2 May, 2003 By: Thomas K. Arnold

The quest for a successor to the CD, now in its third decade on the market, is being bogged down by those who say, “If it ain't broke, don't fix it.”

Sales of the much-ballyhooed DVD-Audio haven't come close to the lofty goals set by supporters when the format first bowed in the late 1990s, and now there's a second contender, the Super Audio CD (SACD), that's rapidly gaining ground in a race some observers feel shouldn't even be run in the first place.

The initial specs for DVD-Audio were drawn up in early 1999 under the auspices of the DVD Forum, the same confederation of companies -- including heavy hitter Toshiba -- behind the DVD-Video launch two years earlier. A single-sided DVD-5 holds 4.7 gigabytes of data and can accommodate nearly nine hours of music, seven times as much as a CD, with 700 megabytes of data. But instead of merely adding more songs, DVD-Audio employs its greater capacity to increase the sampling rate and thus produce better, clearer sound.

The Sony-Phillips alliance, meanwhile, has developed its own specs, also using DVD technology, for what it calls the Super Audio CD. The SACD has even greater peak frequency than the DVD-Audio, perhaps because all its capacity is devoted to sound rather than pictures and text, common add-ons to DVD-Audio.

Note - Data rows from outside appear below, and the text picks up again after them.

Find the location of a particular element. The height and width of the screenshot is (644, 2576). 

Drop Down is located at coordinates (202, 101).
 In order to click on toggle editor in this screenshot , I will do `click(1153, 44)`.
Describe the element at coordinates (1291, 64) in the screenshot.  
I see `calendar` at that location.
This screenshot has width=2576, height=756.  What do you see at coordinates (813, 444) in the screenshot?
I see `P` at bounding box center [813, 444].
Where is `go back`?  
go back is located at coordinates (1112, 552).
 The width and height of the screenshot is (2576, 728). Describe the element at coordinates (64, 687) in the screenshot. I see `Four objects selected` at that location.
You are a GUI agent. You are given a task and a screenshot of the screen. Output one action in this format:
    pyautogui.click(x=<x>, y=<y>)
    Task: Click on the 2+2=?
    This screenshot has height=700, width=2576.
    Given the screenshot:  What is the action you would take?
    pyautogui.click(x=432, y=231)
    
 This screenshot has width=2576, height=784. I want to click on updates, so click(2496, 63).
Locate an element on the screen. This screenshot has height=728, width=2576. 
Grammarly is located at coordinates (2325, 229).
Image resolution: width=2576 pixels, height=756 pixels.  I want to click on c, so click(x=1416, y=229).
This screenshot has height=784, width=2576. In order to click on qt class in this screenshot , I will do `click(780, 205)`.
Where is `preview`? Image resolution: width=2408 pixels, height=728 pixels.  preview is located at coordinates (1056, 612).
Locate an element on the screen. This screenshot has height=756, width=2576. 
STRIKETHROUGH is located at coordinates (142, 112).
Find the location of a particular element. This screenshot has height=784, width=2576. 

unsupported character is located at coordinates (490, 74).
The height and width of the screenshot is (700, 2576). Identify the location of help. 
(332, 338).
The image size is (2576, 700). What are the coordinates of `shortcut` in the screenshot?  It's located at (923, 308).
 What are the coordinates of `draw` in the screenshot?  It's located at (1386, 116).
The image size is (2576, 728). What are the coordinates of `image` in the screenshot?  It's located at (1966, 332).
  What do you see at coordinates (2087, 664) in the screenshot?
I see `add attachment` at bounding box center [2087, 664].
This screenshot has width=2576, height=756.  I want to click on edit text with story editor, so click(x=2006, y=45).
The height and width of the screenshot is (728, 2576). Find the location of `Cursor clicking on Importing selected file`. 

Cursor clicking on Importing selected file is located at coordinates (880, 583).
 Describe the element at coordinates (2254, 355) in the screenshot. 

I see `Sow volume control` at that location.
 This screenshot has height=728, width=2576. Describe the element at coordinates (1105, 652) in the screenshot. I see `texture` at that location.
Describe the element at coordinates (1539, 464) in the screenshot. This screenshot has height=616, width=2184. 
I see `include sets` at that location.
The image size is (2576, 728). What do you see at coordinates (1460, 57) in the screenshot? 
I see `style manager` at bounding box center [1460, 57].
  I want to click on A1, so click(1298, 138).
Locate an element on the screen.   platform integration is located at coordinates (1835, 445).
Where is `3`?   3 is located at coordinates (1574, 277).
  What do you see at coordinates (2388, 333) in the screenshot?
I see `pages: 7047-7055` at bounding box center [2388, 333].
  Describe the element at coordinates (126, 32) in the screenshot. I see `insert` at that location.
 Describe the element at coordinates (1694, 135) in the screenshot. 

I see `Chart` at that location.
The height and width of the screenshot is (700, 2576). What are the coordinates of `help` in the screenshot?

The SACD's peak frequency is 100 KHz, compared with DVD-Audio's 48 KHz and the standard CD's 22.05 KHz.

According to the www.techtv.com Web site, both formats are struggling to catch on with consumers. Each has about 300 titles available, with few overlaps -- Sony artists are firmly entrenched in the SACD camp, while the Warner Bros. stable is aligned with DVD-Audio. DVD-Audio players are manufactured by Kenwood, Panasonic, Pioneer and Toshiba; SACD players are manufactured by Denon, Marantz, Philips, Pioneer and Sony.

It's not clear which format will ultimately win the race to succeed the CD, but DVD-Audio has an edge, some analysts say.

It benefits from its ability to include visuals as well as the fact that it can accommodate the same audio encoded as Dolby Digital for use on existing DVD-Video players.

Each format can exist in three different versions: single-layer, dual-layer or hybrid. A hybrid SACD includes a CD layer and an SACD layer, which means it can also play -- without enhanced sound quality -- on a standard CD player. A hybrid DVD-Audio disc also plays CD-quality sound on a standard DVD player by including a CD layer and a layer with DVD-Audio and video data.

The SACD format is further boosted by the enthusiastic support of music industry icon Russ Solomon, founder of the Tower Records and Video chain, who champions it as being a true audiophile format due to its ultra-high capacity.

But most observers agree that until a uniform standard is agreed upon, there is little chance that either format will gain mainstream acceptance. As Graham Sharpless of British disc maker Disctronics wrote in his March 2003 report “New Formats for Music: DVD & SACD”: “The CD is still the format of choice for most people. It is compact; the quality is high enough for most; and it is most suitable for use in cars and on the move.”